How artificial intelligence is taking on ransomware
Twice in the space of six weeks, the world has suffered major attacks of ransomware—malicious software that locks up photos and other files stored on your computer, then demands money to release them.
It's clear that the world needs better defenses, and fortunately those are starting to emerge, if slowly and in patchwork fashion. When they arrive, we may have artificial intelligence to thank.
Ransomware isn't necessary trickier or more dangerous than other malware that sneaks onto your computer, but it can be much more aggravating, and at times devastating. Most such infections don't get in your face about taking your digital stuff away from you the way ransomware does, nor do they shake you down for hundreds of dollars or more.

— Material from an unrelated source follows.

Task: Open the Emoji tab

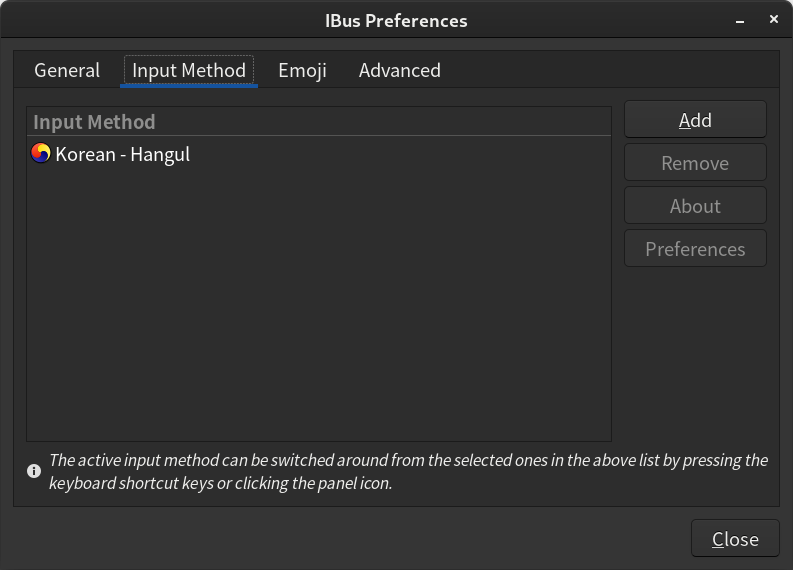Action: point(302,70)
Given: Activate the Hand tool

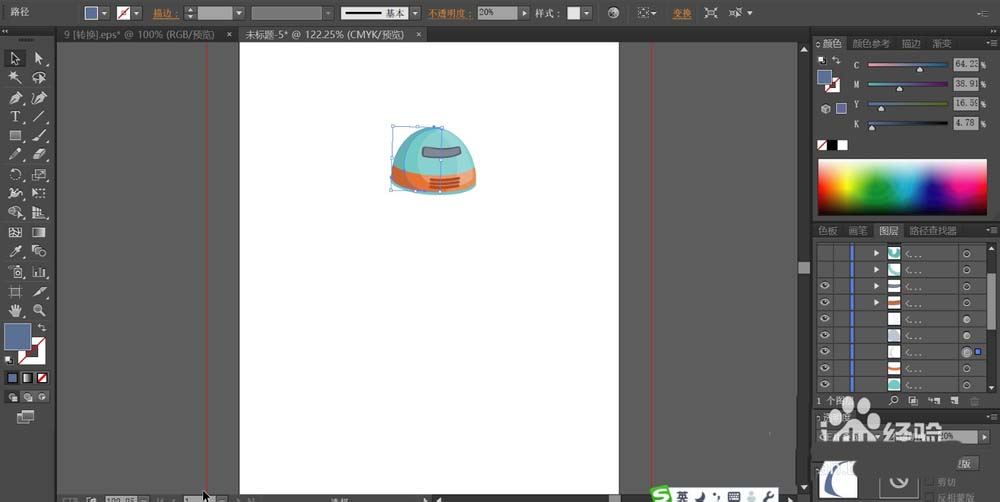Looking at the screenshot, I should pos(16,311).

Despite those risks, many people just aren't good at keeping up with security software updates. Both recent ransomware attacks walloped those who failed to install a Windows update released a few months earlier.
Watchdog security software has its problems, too. With this week's ransomware attack , only two of about 60 security services tested caught it at first, according to security researchers.

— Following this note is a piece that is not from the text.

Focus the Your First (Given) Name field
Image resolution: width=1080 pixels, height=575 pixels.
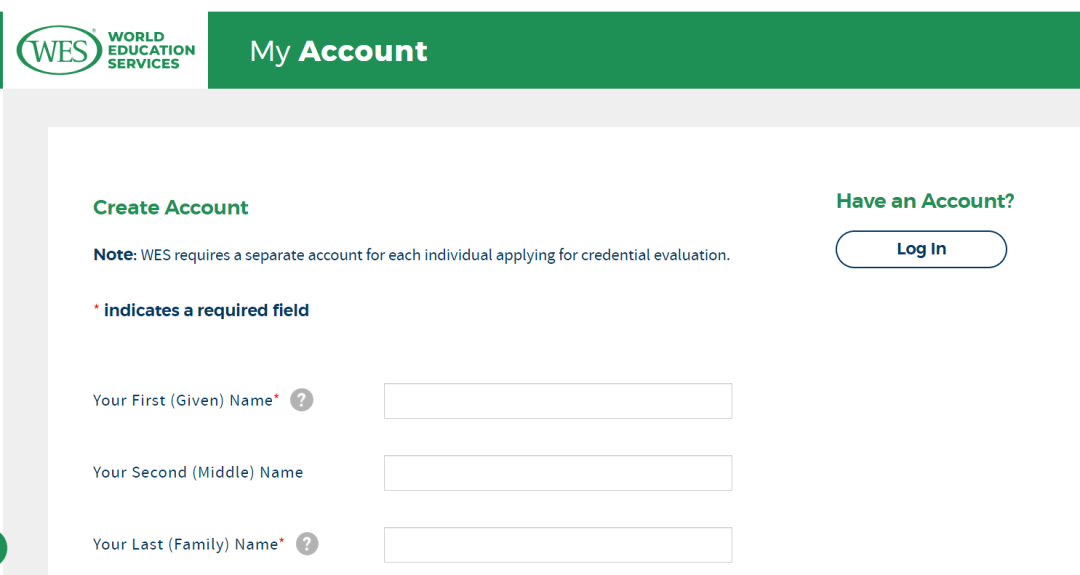pos(558,401)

"A lot of normal applications, especially on Windows, behave like malware, and it's hard to tell them apart," said Ryan Kalember, an expert at the California security vendor Proofpoint.
HOW TO FIND MALWARE
In the early days, identifying malicious programs such as viruses involved matching their code against a database of known malware. But this technique was only as good as the database; new malware variants could easily slip through.
So security companies started characterizing malware by its behavior. In the case of ransomware, software could look for repeated attempts to lock files by encrypting them. But that can flag ordinary computer behavior such as file compression.
Newer techniques involve looking for combinations of behaviors. For instance, a program that starts encrypting files without showing a progress bar on the screen could be flagged for surreptitious activity, said Fabian Wosar, chief technology officer at the New Zealand security company Emsisoft. But that also risks identifying harmful software too late, after some files have already been locked up.
An even better approach identifies malware using observable characteristics usually associated with malicious intent—for instance, by quarantining a program disguised with a PDF icon to hide its true nature.
This sort of malware profiling wouldn't rely on exact code matches, so it couldn't be easily evaded. And such checks could be made well before potentially dangerous programs start running.
MACHINE VS. MACHINE
Still, two or three characteristics might not properly distinguish malware from legitimate software. But how about dozens? Or hundreds? Or even thousands?
For that, security researchers turn to machine learning, a form of artificial intelligence. The security system analyzes samples of good and bad software and figures out what combination of factors is likely to be present in malware.
As it encounters new software, the system calculates the probability that it's malware, and rejects those that score above a certain threshold. When something gets through, it's a matter of tweaking the calculations or adjusting the threshold. Now and then, researchers see a new behavior to teach the machine.
AN ARMS RACE
On the flip side, malware writers can obtain these security tools and tweak their code to see if they can evade detection. Some websites already offer to test software against leading security systems. Eventually, malware authors may start creating their own machine-learning models to defeat security-focused artificial intelligence.
Dmitri Alperovitch, co-founder and chief technology officer at the California vendor CrowdStrike, said that even if a particular system offers 99 percent protection, "it's just a math problem of how many times you have to deviate your attack to get that 1 percent."
Still, security companies employing machine learning have claimed success in blocking most malware, not just ransomware. SentinelOne even offers a $1 million guarantee against ransomware; it hasn't had to pay it yet.
A FUNDAMENTAL CHALLENGE
So why was ransomware still able to spread in recent weeks?
Garden-variety anti-virus software—even some of the free versions—can help block new forms of malware, as many are also incorporating behavioral-detection and machine-learning techniques. But such software still relies on malware databases that users aren't typically good at keeping up to date.
Next-generation services such as CrowdStrike, SentinelOne and Cylance tend to ditch databases completely in favor of machine learning.
But these services focus on corporate customers, charging $40 to $50 a year per computer. Smaller businesses often don't have the budget—or the focus on security—for that kind of protection.
And forget consumers; these security companies aren't selling to them yet. Though Cylance plans to release a consumer version in July, it says it'll be a tough sell—at least until someone gets attacked personally or knows a friend or family member who has.
As Cylance CEO Stuart McClure puts it: "When you haven't been hit with a tornado, why would you get tornado insurance?"